Textauszug |

Versuch über die Schönheit: Schönheit muss leiden oder hinterlässt Wunden
Seitdem Prozesse der Globalisierung forciert werden, stößt die westliche Schönheitskonzeption wenig überraschend auf Skepsis. Da ich selbst Ausstellungskuratorin bin, frage ich mich manchmal, ob ich das Recht habe, Ausstellungen anderer zu rezensieren: Bejahend, böswillig oder kritisch ihre Intention infrage zu stellen, diverse abwegige Sinnfragen zu stellen oder über die Auswahl der Künstler*innen zu urteilen. Immerhin darf heutzutage jeder und jede vieles in Personalunion tun; sind jedoch solche Gepflogenheiten oder Gewohnheiten unter den gegebenen Umständen wahrhaftig „schön“? Gleichwohl wird man zweifelnd zwischen Ablehnung und Hingabe hängen gelassen.

Bereitgestellte Daten |
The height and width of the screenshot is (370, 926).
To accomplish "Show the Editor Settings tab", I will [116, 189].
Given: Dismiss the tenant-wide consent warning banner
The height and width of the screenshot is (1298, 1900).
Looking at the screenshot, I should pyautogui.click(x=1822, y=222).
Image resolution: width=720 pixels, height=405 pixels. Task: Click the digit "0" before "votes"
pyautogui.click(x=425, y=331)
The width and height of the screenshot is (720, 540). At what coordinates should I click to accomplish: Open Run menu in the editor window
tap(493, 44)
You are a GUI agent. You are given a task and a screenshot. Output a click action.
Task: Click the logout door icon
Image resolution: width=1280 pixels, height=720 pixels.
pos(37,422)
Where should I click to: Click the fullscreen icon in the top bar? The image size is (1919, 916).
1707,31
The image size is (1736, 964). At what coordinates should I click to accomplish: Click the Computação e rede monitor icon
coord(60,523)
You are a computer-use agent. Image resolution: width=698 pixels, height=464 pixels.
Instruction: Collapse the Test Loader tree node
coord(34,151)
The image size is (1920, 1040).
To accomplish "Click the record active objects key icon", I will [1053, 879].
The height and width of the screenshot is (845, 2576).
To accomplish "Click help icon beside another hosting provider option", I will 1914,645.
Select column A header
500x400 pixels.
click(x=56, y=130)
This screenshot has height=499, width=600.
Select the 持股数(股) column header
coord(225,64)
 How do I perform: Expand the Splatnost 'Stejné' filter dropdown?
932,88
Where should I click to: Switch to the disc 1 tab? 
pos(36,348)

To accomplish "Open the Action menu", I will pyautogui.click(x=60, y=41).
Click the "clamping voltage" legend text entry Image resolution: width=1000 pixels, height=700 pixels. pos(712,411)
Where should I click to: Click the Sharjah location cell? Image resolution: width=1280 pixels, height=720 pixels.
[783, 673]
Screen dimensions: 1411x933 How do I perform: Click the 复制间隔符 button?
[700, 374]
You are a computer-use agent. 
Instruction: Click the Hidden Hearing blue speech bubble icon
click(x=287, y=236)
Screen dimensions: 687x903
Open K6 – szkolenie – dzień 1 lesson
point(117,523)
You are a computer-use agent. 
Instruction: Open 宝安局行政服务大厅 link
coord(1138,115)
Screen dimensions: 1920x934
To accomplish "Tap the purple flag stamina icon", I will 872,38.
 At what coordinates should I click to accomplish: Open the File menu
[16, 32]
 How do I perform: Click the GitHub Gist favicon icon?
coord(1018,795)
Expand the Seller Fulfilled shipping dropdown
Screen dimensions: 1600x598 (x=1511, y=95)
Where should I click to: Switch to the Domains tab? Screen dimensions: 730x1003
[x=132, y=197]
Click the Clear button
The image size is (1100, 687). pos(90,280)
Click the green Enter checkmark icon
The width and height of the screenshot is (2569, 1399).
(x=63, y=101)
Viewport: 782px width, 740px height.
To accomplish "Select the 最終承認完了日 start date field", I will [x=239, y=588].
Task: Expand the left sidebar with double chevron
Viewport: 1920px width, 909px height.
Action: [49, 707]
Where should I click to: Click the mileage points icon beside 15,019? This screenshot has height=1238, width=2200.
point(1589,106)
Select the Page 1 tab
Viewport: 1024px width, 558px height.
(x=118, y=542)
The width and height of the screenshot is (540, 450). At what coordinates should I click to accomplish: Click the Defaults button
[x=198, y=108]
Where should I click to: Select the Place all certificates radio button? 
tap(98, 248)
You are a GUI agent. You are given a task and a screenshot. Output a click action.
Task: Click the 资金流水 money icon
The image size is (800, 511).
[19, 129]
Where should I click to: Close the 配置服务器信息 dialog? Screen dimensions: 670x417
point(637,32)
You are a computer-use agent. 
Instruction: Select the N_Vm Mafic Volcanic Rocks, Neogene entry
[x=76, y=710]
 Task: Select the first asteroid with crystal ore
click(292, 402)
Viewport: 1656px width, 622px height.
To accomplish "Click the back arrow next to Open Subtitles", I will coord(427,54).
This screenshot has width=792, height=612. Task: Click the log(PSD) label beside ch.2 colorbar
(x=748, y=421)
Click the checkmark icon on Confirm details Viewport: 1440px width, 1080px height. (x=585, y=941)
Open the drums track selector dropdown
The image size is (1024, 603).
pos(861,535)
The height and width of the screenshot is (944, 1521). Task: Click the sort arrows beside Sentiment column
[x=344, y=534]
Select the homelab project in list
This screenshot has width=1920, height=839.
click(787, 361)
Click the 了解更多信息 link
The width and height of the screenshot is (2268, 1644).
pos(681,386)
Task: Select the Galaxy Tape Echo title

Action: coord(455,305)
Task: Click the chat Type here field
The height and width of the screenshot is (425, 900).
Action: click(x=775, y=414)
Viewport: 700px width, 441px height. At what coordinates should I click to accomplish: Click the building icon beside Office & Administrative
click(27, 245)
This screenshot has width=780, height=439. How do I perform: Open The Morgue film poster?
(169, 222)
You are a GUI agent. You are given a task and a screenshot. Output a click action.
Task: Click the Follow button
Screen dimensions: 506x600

Aufgaben |
1. Im Textauszug folgt in dem Satz mit „Ausstellungen anderer zu rezensieren“ ein Doppelpunkt. Führen Sie alle Tätigkeiten auf, die danach aufgezählt werden.
2. Geben Sie einen Abschnitt aus dem Textauszug wortgetreu wieder. Beginnen Sie bei der Stelle mit „Versuch über die“ und hören Sie nach „Hingabe hängen gelassen.“ auf.

Ausgearbeitete Lösungen |
1.
- Bejahend, böswillig oder kritisch ihre Intention infrage stellen
- Diverse abwegige Sinnfragen stellen
- Über die Auswahl der Künstler*innen urteilen

2.
Versuch über die Schönheit: Schönheit muss leiden oder hinterlässt Wunden
Seitdem Prozesse der Globalisierung forciert werden, stößt die westliche Schönheitskonzeption wenig überraschend auf Skepsis. Da ich selbst Ausstellungskuratorin bin, frage ich mich manchmal, ob ich das Recht habe, Ausstellungen anderer zu rezensieren: Bejahend, böswillig oder kritisch ihre Intention infrage zu stellen, diverse abwegige Sinnfragen zu stellen oder über die Auswahl der Künstler*innen zu urteilen. Immerhin darf heutzutage jeder und jede vieles in Personalunion tun; sind jedoch solche Gepflogenheiten oder Gewohnheiten unter den gegebenen Umständen wahrhaftig „schön“? Gleichwohl wird man zweifelnd zwischen Ablehnung und Hingabe hängen gelassen.